Feb. 26 (Bloomberg) -- South Africa’s rand is on course to snap four straight monthly declines as growth revives, tempering investor inflation expectations and easing pressure on the central bank as it weighs how aggressively to raise rates.
The rand rose 3.7 percent against the dollar this month through yesterday, the third-best performer among 16 major currencies tracked by Bloomberg. One-year interest-rate swaps, used to lock in borrowing costs, dropped 36 basis points in the period, compared with a 17 basis-point advance in similar Turkish contracts. Five-year break-even rates, a gauge of inflation predictions, have dropped since the central bank raised rates Jan. 29.
Momentum may be building for the rand, which has responded to last month’s unexpected interest rate increase by central bank Governor Gill Marcus amid signs the worst of the nation’s economic slump may be past. Gross domestic product grew 3.8 percent last quarter, the fastest pace in two years, as mining and manufacturing recovered from strikes, a government report yesterday showed.
“The recent mild appreciation in the rand is encouraging and it may go some way towards staying the Reserve Bank’s hand in terms of the likelihood of further rate hikes,” Goolam Ballim, chief economist at Standard Bank Group Ltd., Africa’s largest lender, said by phone from Johannesburg yesterday. “The Reserve Bank might pursue a heightened vigilant stance with no rate hike at its next meeting.”

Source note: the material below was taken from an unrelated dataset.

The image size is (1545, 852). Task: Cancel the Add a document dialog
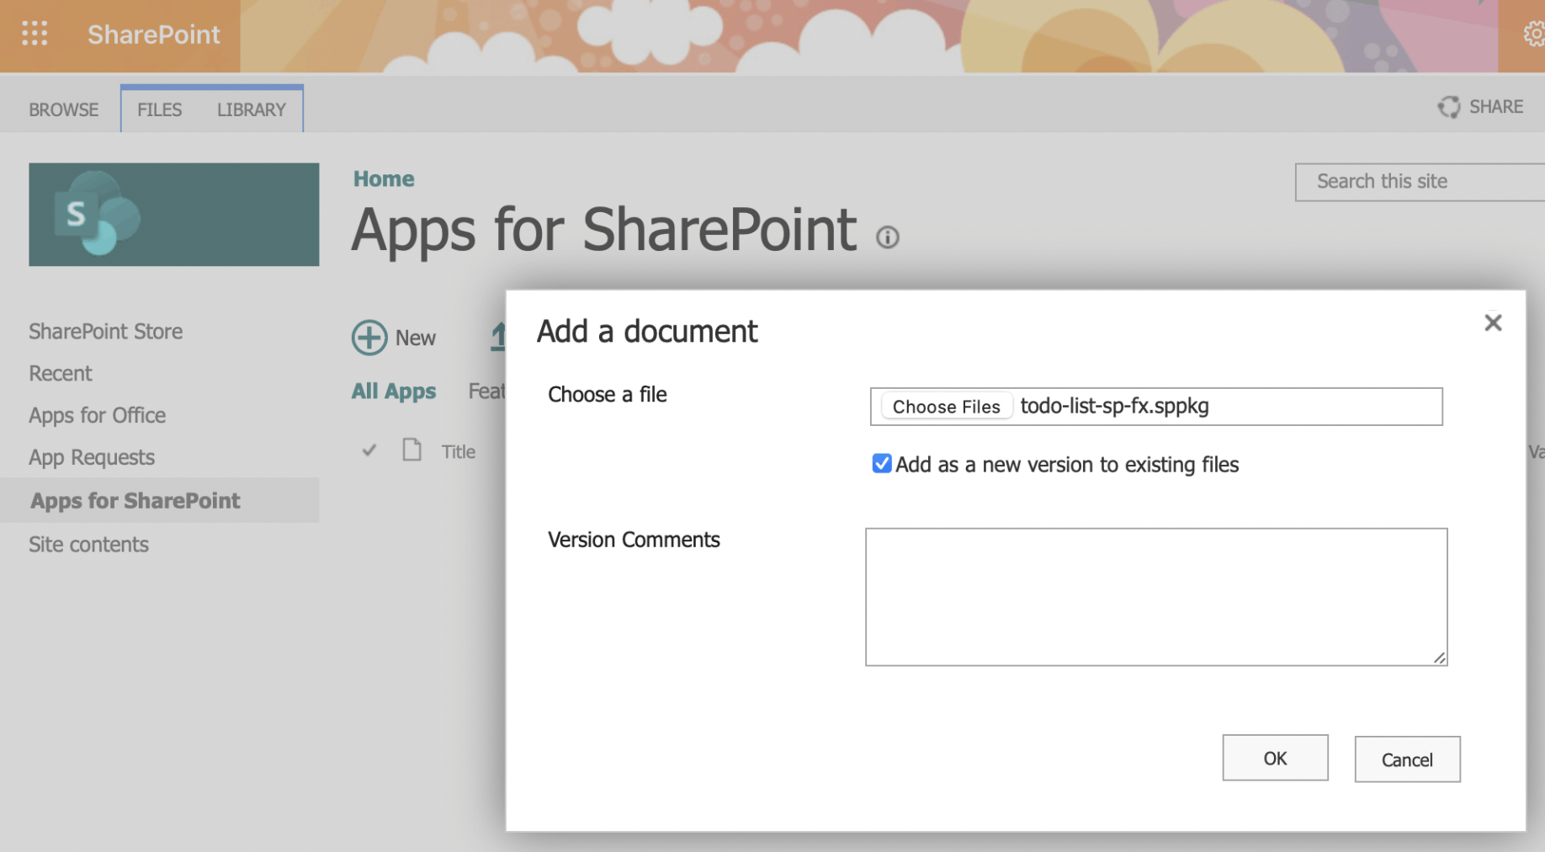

Africa’s largest economy grew 1.9 percent in 2013, down from 2.5 percent the previous year and the slowest pace since the 2009 recession. A slump in metal prices, a consequence of China’s cooling economy, prompted miners to close shafts and fire staff.
Yields on South Africa’s benchmark rand-denominated bonds due December 2026 fell four basis points, or 0.04 percentage point, to 8.50 percent as of 12:30 p.m. in Johannesburg. The rand strengthened 0.2 percent to 10.7082 per dollar, near the strongest level in six weeks. The advance pared its decline over the past 12 months to 18 percent.

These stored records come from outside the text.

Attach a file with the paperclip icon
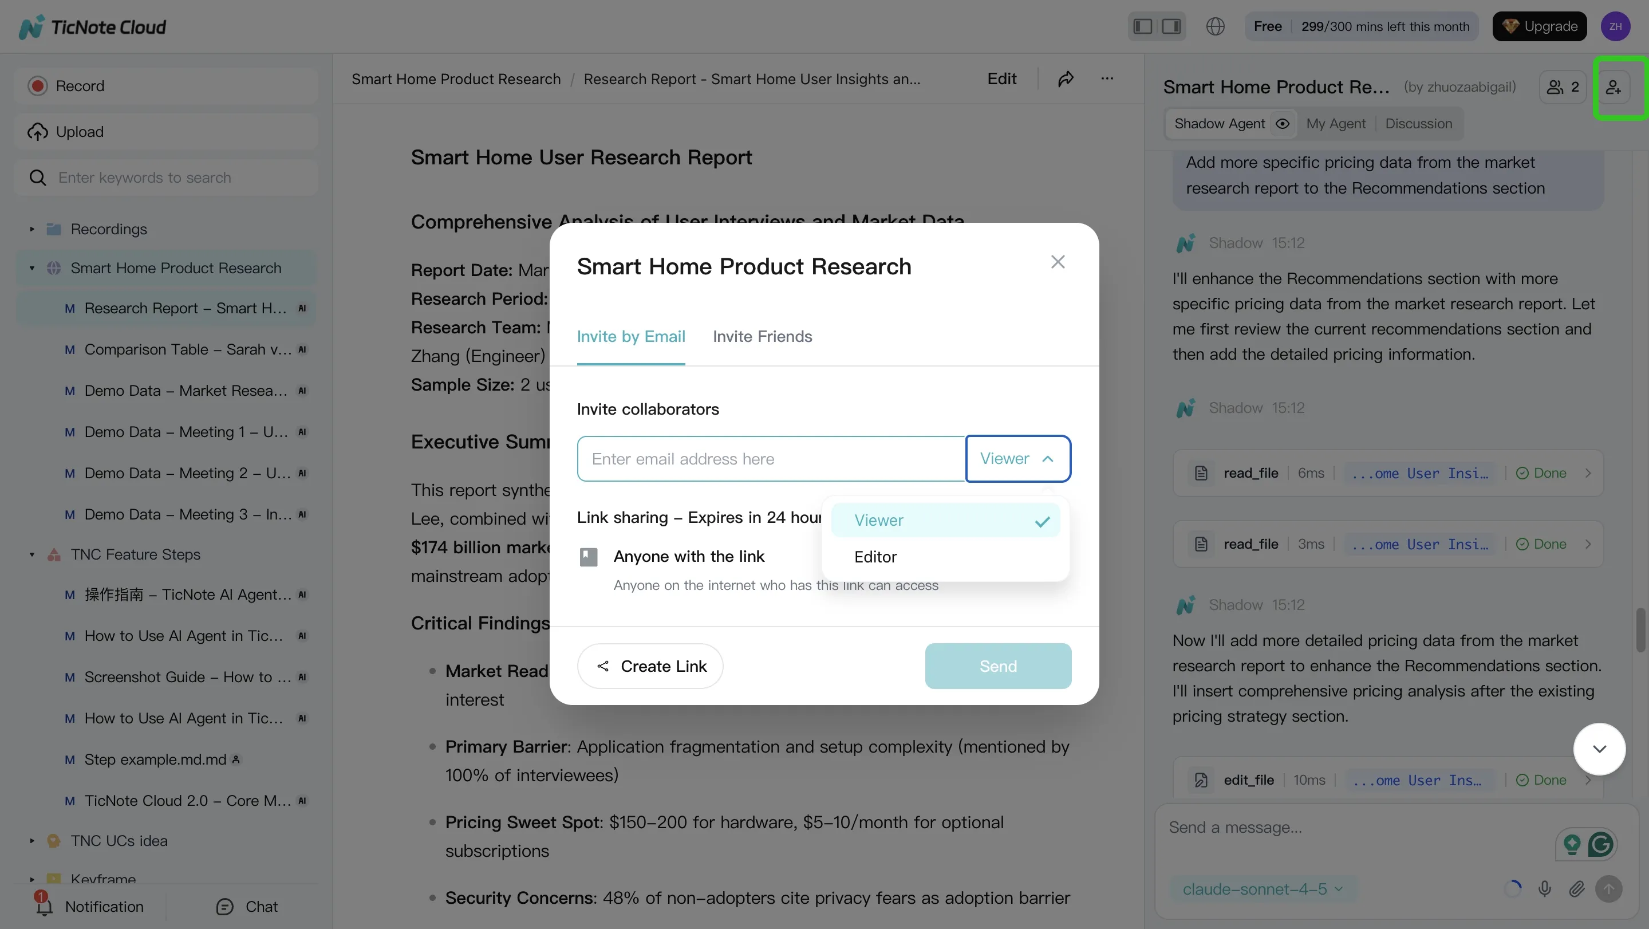This screenshot has width=1649, height=929. (1577, 889)
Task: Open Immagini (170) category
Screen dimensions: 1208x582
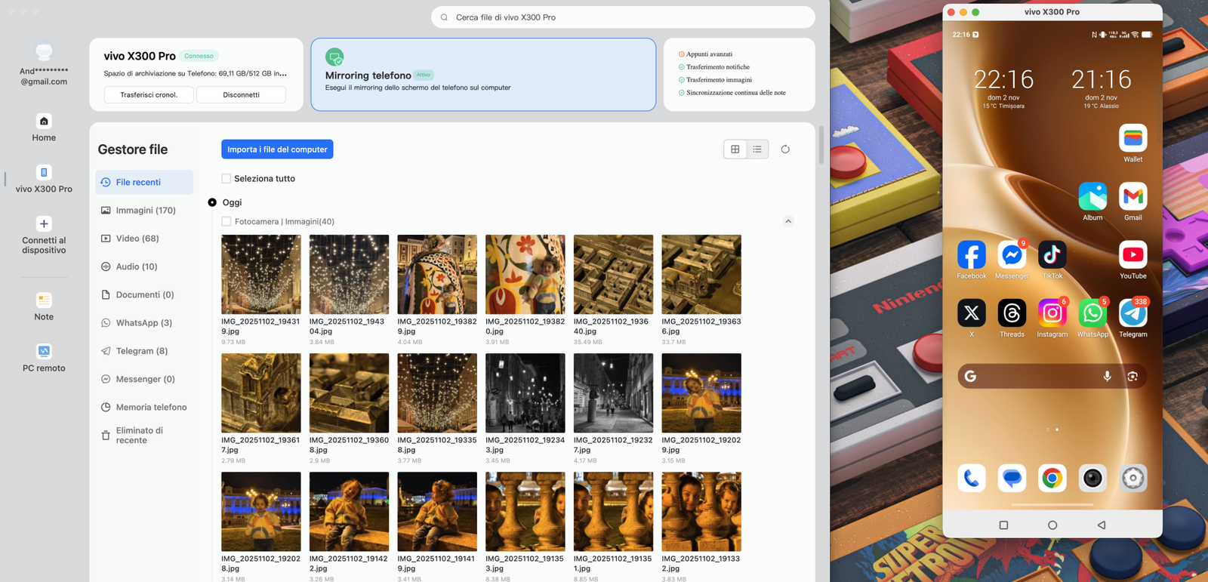Action: click(145, 211)
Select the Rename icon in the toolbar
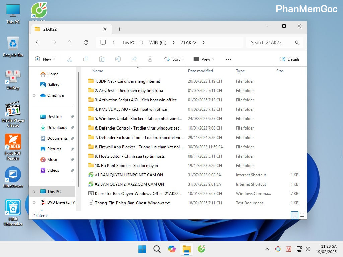Viewport: 343px width, 257px height. [x=118, y=59]
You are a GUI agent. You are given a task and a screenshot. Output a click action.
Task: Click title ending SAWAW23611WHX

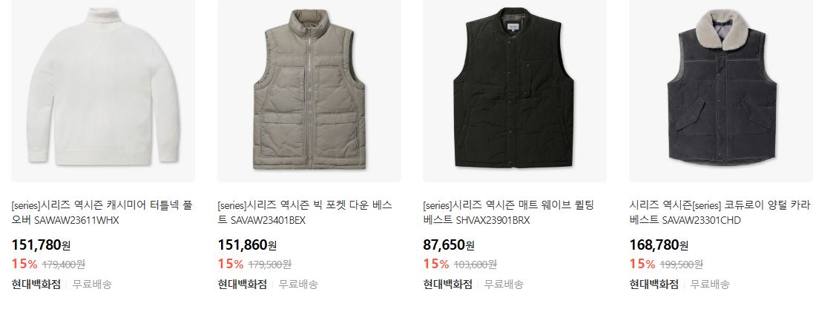point(102,213)
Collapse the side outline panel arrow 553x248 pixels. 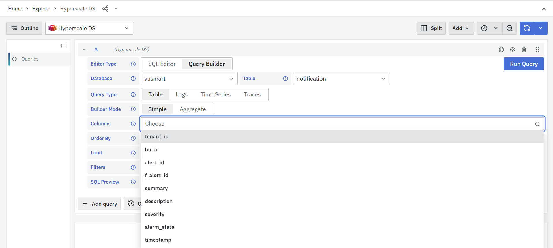(x=63, y=46)
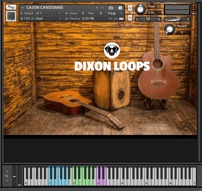Click the Tune knob

point(140,9)
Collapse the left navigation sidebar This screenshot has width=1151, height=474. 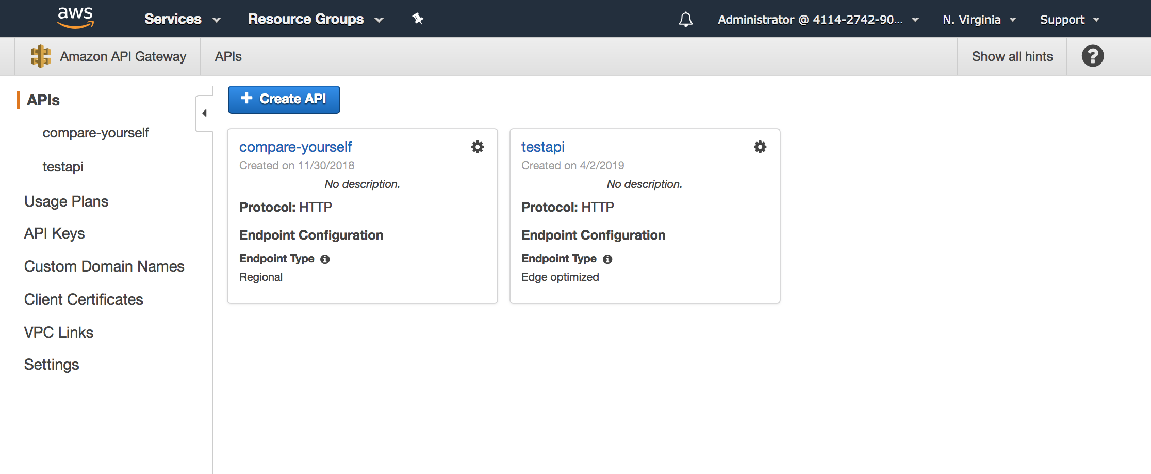(205, 113)
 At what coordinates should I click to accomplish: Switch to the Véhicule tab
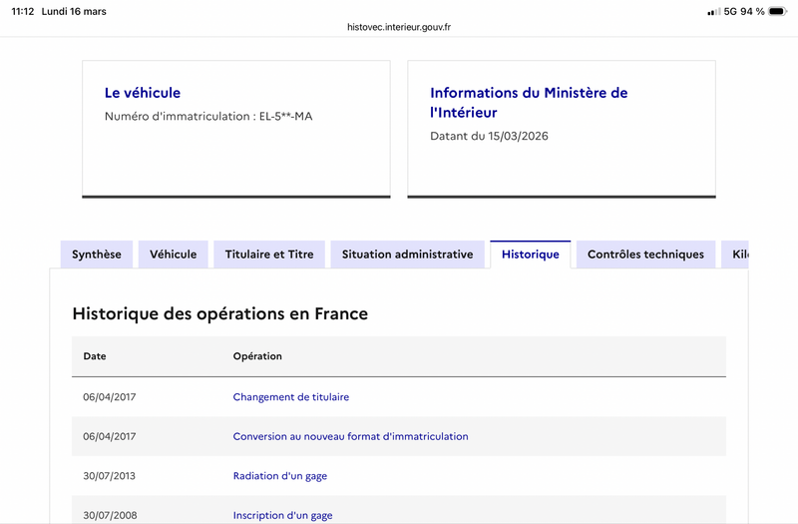click(174, 255)
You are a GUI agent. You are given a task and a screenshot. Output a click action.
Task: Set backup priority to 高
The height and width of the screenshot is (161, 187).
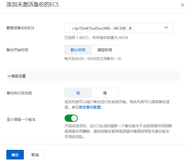(x=105, y=93)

“The few cents that the rand gained recently doesn’t make a dent in the slide since a year ago,” Christie Viljoen, senior economist at NKC Independent Economists, said by phone from Paarl, South Africa, yesterday. “The influence of the rand on inflation isn’t really going to make a difference. The currency is hopelessly too weak.”
About 70,000 members of the Association of Mineworkers and Construction Union went on strike at the world’s biggest platinum producers, including Anglo American Platinum Ltd. and Impala Platinum Ltd., on Jan. 23. Workers are demanding a doubling in entry-level wages to 12,500 rand ($1,165) per month.
South Africa relies on foreigners investing in the nation’s bonds and stocks to plug a current-account deficit equal to 6.8 percent of gross domestic product in the third quarter. The nation relies on imports for 70 percent of its oil needs.
Marcus said last month that inflation will breach the 3 percent to 6 percent target in the second quarter after she unexpectedly adjusted borrowing costs for the first time since July 2012, increasing the benchmark rate by 50 basis points to 5.5 percent. The consumer price index accelerated 5.8 percent in January from 5.4 percent the previous month. The inflation rate usually gains 0.2 percentage point for every 1 percent drop in the rand, according to central bank models.
The yield gap between fixed-rate debt due in five years and similar-dated inflation-linked bonds, a measure of price expectations, declined 41 basis points since the day the central bank raised interest rates on Jan. 29.
“The Reserve Bank’s main focus is on inflation and lower imported inflation is a result of a stronger rand,” Ion de Vleeschauwer, chief currency dealer at Bidvest Bank Ltd., said by phone from Johannesburg yesterday. “The rand’s gain relieves pressure from imported inflation such as oil shipments.”